Instrucciones:
Transcriba de nuevo el fragmento sobre Alejo Carpentier, todo lo que va desde "Por Antonio" hasta "música y arquitectura.", y cambie "arquitectura" por "escultura".

Fragmento del documento:
= = =

Por Antonio
Gómez Sotolongo
Muy
pocas veces en la historia de la literatura nos encontramos con autores tan
obstinados en la descripción del sonido y la piedra. Alejo Carpentier, a través
de toda su obra utilizó, cual banda sonora de un filme, la referencia musical
para reforzar las imágenes creadas. En su narrativa, los personajes se mueven
en espacios rodeados de música y arquitectura.
Nacido
por pura casualidad en La Habana, el 26 de diciembre de 1904, hijo de una rusa
y un francés –a quien según su propio decir le reventaba Europa y fue por eso
por lo que vino a dar a América- iba a ser el primer cubano en su genealogía,
pero no el primer músico. El padre de Alejo, alumno de Pablo Casals, había sido
violonchelista mucho antes de ser arquitecto, y la abuela, alumna de Cesar
Franck, fue pianista, por lo que el Arte Musical formaba parte de las
tradiciones familiares.
Con
tales antecedentes, la música se le dio a Carpentier como algo natural. La
estudió en sus técnicas, la aprehendió en sus esencias y la describió de un
modo perfecto. Lector precoz, tuvo a su alcance una biblioteca paterna
espléndida en la que descubrió a Verne, Salgari y Dumas, y ya a los doce años
escribía novelas imitándolos. Luego, estas lecturas fueron reemplazadas por
otras, hasta llegar a los veinte años cuando encontró en las páginas de Rolland
y Marcel Proust nuevos paradigmas. En 1922, el periódico La Discusión le recibió abriéndole una sección que, bajo el rótulo
de Obras Famosas, publicó los comentarios del joven Alejo sobre El
Corsario, Cartas de mi Molino y muchas otras novelas y
relatos.

= = =

Conjunto de entradas:

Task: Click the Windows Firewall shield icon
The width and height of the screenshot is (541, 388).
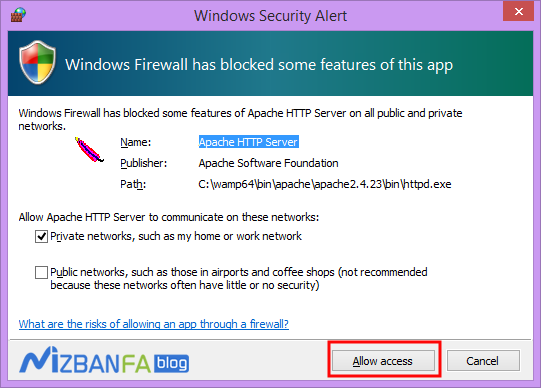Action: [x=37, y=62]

= = =

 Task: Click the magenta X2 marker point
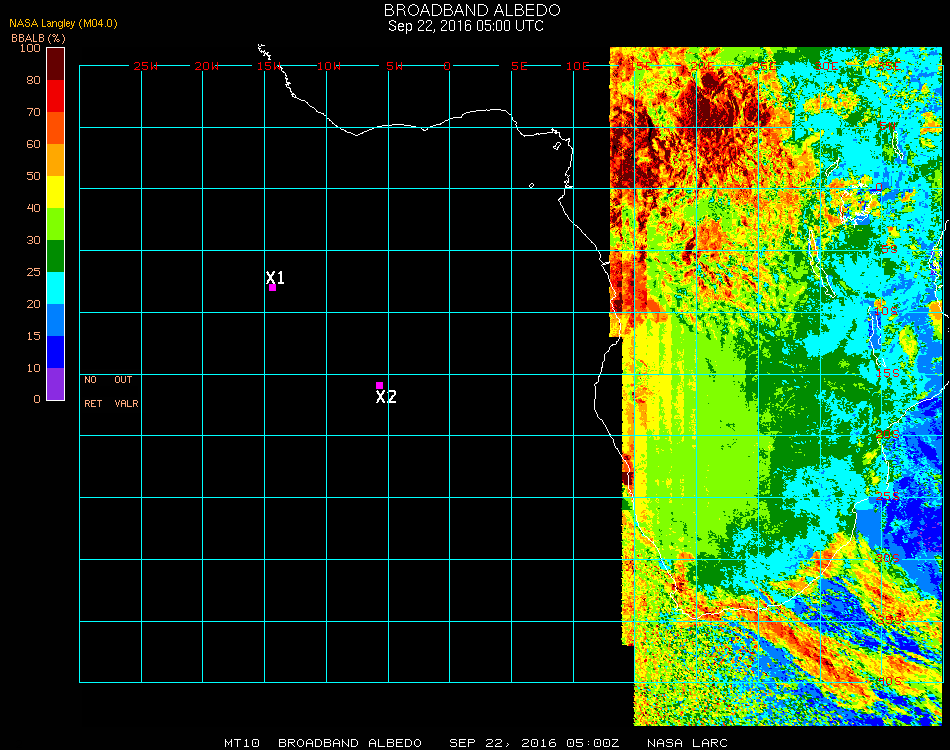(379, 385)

= = =

Solución del ejercicio:
Por Antonio
Gómez Sotolongo
Muy
pocas veces en la historia de la literatura nos encontramos con autores tan
obstinados en la descripción del sonido y la piedra. Alejo Carpentier, a través
de toda su obra utilizó, cual banda sonora de un filme, la referencia musical
para reforzar las imágenes creadas. En su narrativa, los personajes se mueven
en espacios rodeados de música y escultura.